-- Given text follows --

5@5: Agribusiness still dominates food | Food safety starts on the farm | Making restaurants better for workers
Each day at 5 p.m. we collect the five top food and supplement headlines of the day, making it easy for you to catch up on today's most important natural products industry news.
September 23, 2021
Opinion: Big Meat, Big Dairy dominate plant-mased protein market
The natural products industry sees this move all the time: When Big Food can't pivot quickly enough, its behemoths simply buy up the organic, healthy or good-for-you brands that are chomping at their market share. Michigan State professor Philip Howard writes in Civil Eats that the same phenomenon is happening in plant-based proteins, further consolidating the food industry.
Opinion: Why won't the United Nations listen to small farmers about feeding the world?
The United Nations is hosting a food summit today "to help solve the world's nutrition crisis," but it's bound to fail because corporate interests have overtaken the event, activists Elizabeth Mpofu and Henk Hobbelink write in The Guardian. Small farmers produce about one-third of the world's food, but the U.N. organizers ignored this, instead giving agribusiness a lead role that will undermine the work of small farmers, fishers and producers around the globe, they write.
Study: COVID-19 mutations spread through the air more efficiently
Keep that mask on tight. According to the University of Maryland School of Public Health, people infected with the Alpha variant of the COVID-19 virus exhaled as much as 100 times more virus into the air as did people with the original strains of the virus, Science Daily reports. The study, which was conducted before the Delta variant began circulating in the United States, also found that loose-fitting cloth masks don't stop the virus from becoming airborne.
Food safety starts on the farm, Equitable Food Initiative reminds growers, workers
Workplace development organization Equitable Food Initiative is marking National Food Safety Education Month with a reminder to growers, farmworkers and packers that they are responsible for food safety. Consumers' concerns about food recalls, foodborne outbreaks and foodborne illnesses ranked second in a recent survey about social responsibility and sustainability issues, Food Safety News reports.
Innovative restaurateurs look to make the industry more humane
The pandemic led many service workers to re-evaluate their lives and, especially, their jobs. The New York Times looks at how some restaurants are improving pay, creating a work-life balance for employees and eliminating the reliance on tips.

-- Given text concluded --

▶ **Tasks and exercises**
a - Name every news publication that the news roundup cites as a source.
b - Reproduce everything in the news roundup from "September 23, 2021" down to "the food industry.".

-- Dataset follows --

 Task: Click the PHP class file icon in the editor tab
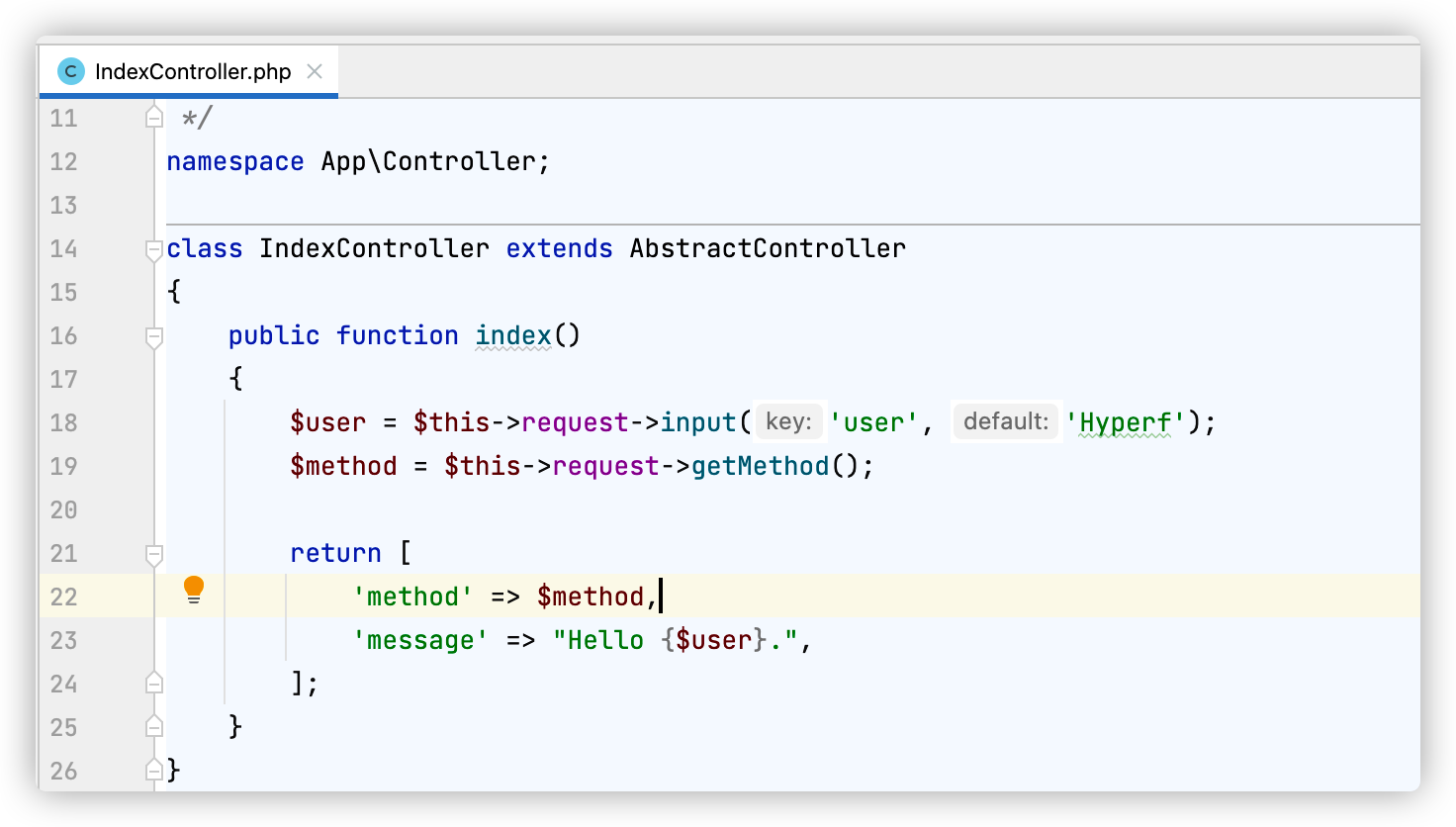(69, 70)
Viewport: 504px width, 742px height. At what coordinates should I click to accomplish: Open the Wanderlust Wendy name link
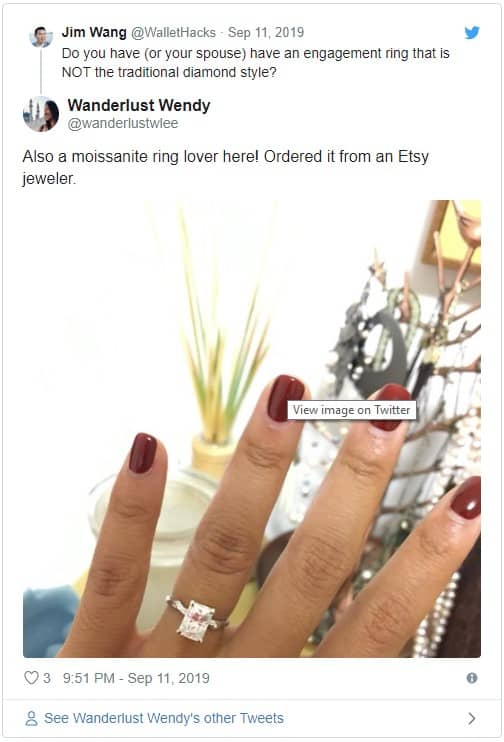click(139, 105)
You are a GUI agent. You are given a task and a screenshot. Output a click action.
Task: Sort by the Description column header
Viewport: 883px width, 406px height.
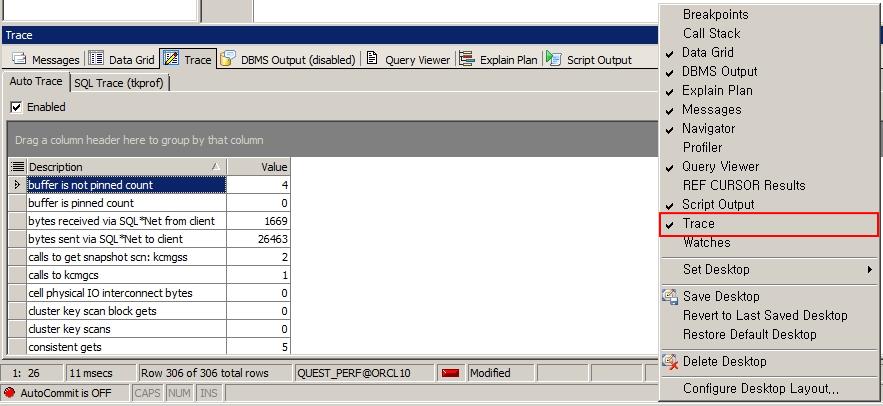(x=120, y=167)
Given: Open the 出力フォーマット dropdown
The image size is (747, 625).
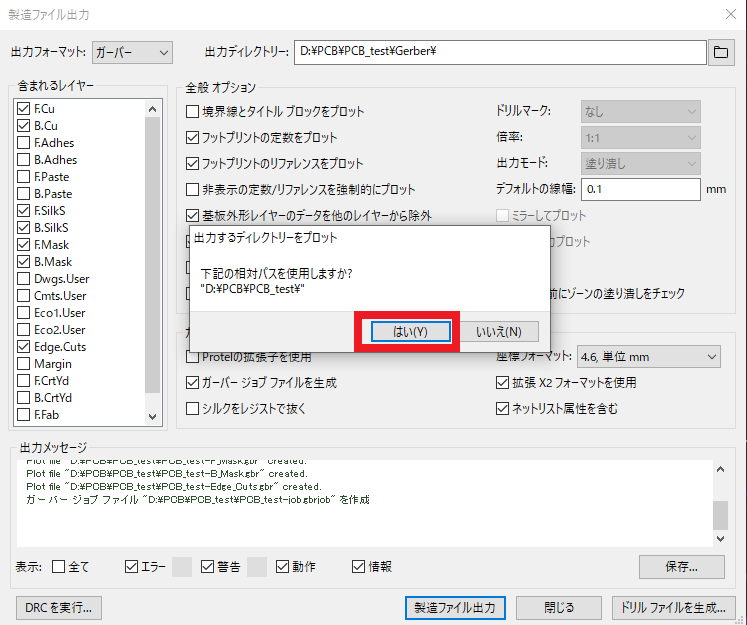Looking at the screenshot, I should click(x=132, y=52).
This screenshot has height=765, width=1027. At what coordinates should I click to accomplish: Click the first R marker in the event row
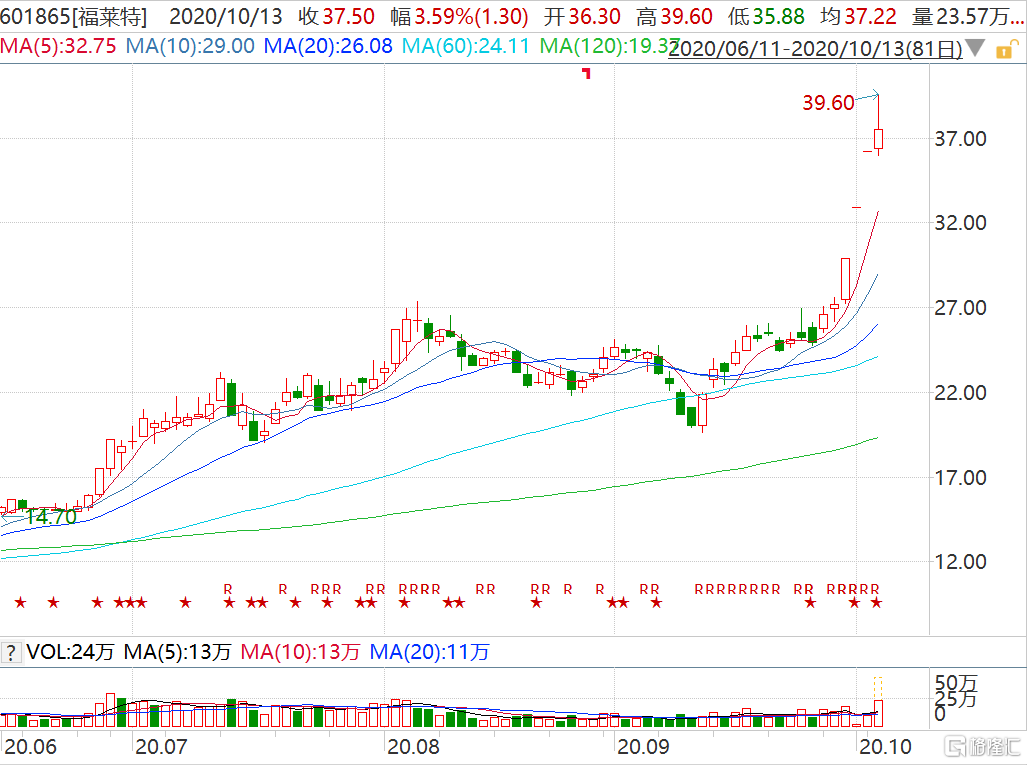coord(228,589)
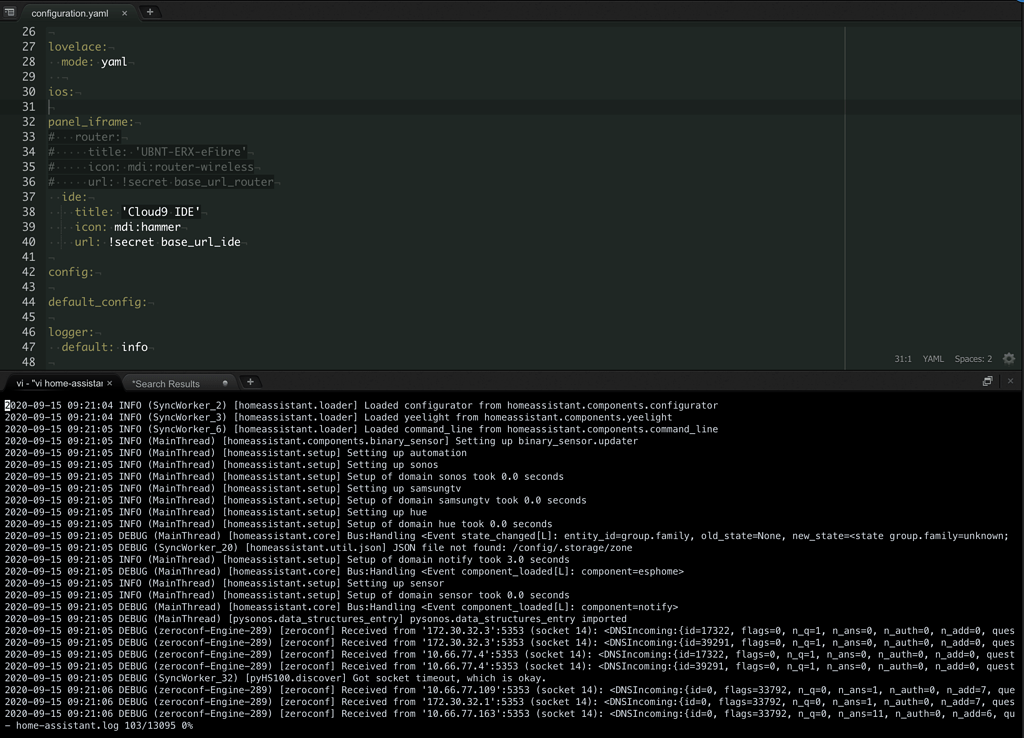Open a new console tab with the plus icon
This screenshot has width=1024, height=738.
pyautogui.click(x=251, y=380)

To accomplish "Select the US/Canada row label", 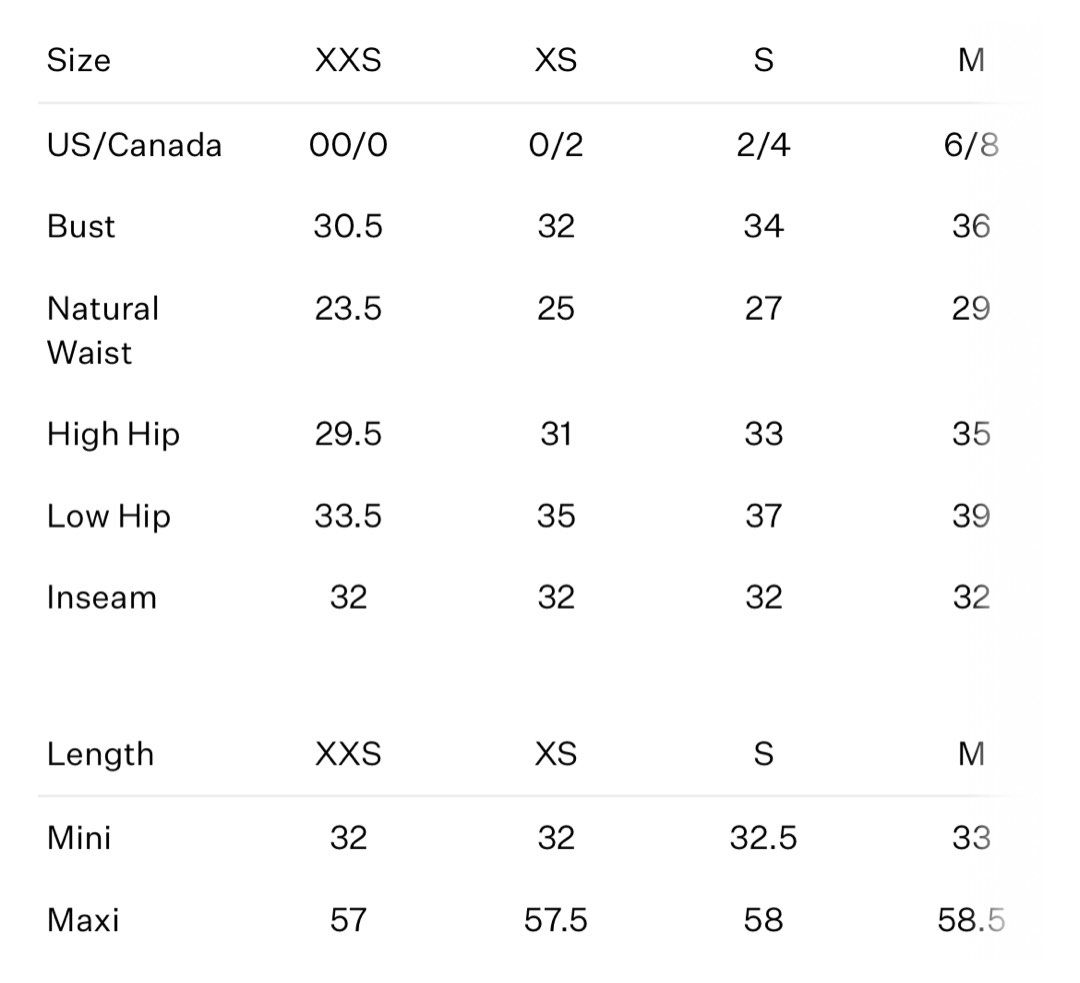I will 134,145.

-- Dataset concluded --

▶ **Answers to the problems**
a -
Civil Eats
The Guardian
Science Daily
Food Safety News
The New York Times

b -
September 23, 2021
Opinion: Big Meat, Big Dairy dominate plant-mased protein market
The natural products industry sees this move all the time: When Big Food can't pivot quickly enough, its behemoths simply buy up the organic, healthy or good-for-you brands that are chomping at their market share. Michigan State professor Philip Howard writes in Civil Eats that the same phenomenon is happening in plant-based proteins, further consolidating the food industry.